* [Set exercise]: Please pick out each line of the entries below that contains the word "left" and copy it in full.

(Stored data)
—————
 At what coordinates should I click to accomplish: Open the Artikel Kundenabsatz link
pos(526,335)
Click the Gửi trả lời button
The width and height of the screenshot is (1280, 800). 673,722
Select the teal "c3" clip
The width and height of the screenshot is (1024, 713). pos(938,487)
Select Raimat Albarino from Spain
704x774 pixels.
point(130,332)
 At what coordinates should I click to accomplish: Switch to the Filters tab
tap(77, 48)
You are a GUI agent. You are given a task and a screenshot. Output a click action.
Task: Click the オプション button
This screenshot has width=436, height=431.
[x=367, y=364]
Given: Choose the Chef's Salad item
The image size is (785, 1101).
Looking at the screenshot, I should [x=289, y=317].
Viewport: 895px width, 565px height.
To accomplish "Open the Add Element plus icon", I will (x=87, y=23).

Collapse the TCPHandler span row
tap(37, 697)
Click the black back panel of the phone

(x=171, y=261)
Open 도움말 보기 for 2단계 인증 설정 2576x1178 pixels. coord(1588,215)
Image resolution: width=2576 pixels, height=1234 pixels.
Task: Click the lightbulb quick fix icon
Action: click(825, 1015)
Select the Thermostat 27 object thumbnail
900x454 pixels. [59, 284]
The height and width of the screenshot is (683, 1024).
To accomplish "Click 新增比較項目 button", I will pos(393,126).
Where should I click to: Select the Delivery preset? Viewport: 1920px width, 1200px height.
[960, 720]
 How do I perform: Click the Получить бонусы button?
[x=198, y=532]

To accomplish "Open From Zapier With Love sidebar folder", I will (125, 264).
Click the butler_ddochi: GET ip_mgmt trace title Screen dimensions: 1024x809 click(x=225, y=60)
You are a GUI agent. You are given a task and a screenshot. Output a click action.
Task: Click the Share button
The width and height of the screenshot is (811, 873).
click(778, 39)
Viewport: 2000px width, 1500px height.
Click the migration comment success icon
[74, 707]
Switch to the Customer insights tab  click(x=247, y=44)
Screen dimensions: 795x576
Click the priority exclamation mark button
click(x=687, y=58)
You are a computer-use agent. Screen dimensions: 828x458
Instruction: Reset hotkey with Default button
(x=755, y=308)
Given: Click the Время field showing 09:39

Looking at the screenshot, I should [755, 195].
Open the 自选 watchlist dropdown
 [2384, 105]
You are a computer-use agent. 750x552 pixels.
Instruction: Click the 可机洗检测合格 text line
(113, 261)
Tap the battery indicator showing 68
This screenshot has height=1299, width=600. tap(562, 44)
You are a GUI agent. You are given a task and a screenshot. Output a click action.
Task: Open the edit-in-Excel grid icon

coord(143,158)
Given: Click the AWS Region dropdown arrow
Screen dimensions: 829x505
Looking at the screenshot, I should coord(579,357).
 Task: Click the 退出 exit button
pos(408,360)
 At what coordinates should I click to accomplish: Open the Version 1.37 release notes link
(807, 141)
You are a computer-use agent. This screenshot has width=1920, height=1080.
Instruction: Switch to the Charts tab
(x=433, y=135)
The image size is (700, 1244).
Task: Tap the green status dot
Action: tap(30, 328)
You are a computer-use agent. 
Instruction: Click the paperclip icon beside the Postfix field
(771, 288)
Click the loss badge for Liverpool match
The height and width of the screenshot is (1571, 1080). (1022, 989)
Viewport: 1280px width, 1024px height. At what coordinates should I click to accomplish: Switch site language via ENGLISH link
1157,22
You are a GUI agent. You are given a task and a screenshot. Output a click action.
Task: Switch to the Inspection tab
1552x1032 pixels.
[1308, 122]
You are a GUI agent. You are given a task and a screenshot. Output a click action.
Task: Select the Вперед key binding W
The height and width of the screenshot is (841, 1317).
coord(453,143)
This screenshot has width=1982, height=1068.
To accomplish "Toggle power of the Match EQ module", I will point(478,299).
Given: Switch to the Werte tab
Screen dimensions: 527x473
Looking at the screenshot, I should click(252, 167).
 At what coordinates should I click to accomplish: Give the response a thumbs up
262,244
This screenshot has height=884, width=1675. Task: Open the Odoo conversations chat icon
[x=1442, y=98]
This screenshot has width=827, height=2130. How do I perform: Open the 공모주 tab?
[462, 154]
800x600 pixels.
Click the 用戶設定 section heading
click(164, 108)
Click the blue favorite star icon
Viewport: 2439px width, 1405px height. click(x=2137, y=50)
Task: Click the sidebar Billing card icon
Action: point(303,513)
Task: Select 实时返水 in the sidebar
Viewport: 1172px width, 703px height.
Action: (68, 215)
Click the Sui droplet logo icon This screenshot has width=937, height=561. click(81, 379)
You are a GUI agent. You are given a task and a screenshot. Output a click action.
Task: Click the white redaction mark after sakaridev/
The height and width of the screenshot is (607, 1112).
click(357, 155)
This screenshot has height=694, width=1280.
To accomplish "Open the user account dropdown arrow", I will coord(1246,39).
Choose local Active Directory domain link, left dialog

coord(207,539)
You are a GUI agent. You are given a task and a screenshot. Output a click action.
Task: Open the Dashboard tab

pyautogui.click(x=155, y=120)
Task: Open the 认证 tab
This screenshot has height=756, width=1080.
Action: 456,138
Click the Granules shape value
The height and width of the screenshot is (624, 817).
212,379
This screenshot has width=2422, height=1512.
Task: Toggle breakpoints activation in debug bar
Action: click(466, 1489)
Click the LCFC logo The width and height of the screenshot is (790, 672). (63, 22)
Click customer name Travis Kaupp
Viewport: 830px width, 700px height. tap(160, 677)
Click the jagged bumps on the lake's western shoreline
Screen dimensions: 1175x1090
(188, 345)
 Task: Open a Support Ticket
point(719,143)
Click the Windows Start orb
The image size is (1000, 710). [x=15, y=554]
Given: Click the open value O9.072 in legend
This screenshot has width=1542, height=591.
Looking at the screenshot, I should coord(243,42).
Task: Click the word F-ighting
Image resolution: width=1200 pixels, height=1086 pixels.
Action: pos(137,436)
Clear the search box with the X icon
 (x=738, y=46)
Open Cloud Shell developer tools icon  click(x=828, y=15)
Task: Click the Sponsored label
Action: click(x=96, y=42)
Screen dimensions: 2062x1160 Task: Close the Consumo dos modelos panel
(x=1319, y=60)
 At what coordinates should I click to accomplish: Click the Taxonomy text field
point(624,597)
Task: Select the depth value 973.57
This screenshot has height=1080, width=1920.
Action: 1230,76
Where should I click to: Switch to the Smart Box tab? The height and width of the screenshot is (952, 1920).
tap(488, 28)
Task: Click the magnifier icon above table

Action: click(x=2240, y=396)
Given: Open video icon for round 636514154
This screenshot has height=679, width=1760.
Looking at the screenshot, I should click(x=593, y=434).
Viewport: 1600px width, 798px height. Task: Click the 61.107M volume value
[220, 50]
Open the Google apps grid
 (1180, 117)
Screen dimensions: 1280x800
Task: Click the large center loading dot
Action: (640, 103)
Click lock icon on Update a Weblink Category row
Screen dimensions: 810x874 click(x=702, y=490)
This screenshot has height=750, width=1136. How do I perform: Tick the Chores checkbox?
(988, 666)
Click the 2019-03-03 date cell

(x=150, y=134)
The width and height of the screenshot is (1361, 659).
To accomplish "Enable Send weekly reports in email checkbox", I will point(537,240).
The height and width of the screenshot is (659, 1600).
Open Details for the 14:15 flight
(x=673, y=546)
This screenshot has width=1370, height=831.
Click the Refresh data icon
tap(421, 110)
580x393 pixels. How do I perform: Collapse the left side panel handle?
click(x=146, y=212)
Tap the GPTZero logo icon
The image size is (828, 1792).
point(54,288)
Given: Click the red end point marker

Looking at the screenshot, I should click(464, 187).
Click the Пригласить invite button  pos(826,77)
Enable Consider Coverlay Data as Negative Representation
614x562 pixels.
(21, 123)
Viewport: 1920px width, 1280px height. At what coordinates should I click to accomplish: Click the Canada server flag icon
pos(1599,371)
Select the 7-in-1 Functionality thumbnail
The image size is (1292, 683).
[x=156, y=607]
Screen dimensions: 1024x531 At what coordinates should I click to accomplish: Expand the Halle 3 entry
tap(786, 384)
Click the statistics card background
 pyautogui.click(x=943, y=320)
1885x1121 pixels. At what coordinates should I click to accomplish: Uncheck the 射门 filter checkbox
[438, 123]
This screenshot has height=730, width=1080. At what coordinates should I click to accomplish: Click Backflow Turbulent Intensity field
—————
* [Problem solution]:
Choose local Active Directory domain link, left dialog
580x393 pixels. How do I perform: Collapse the left side panel handle?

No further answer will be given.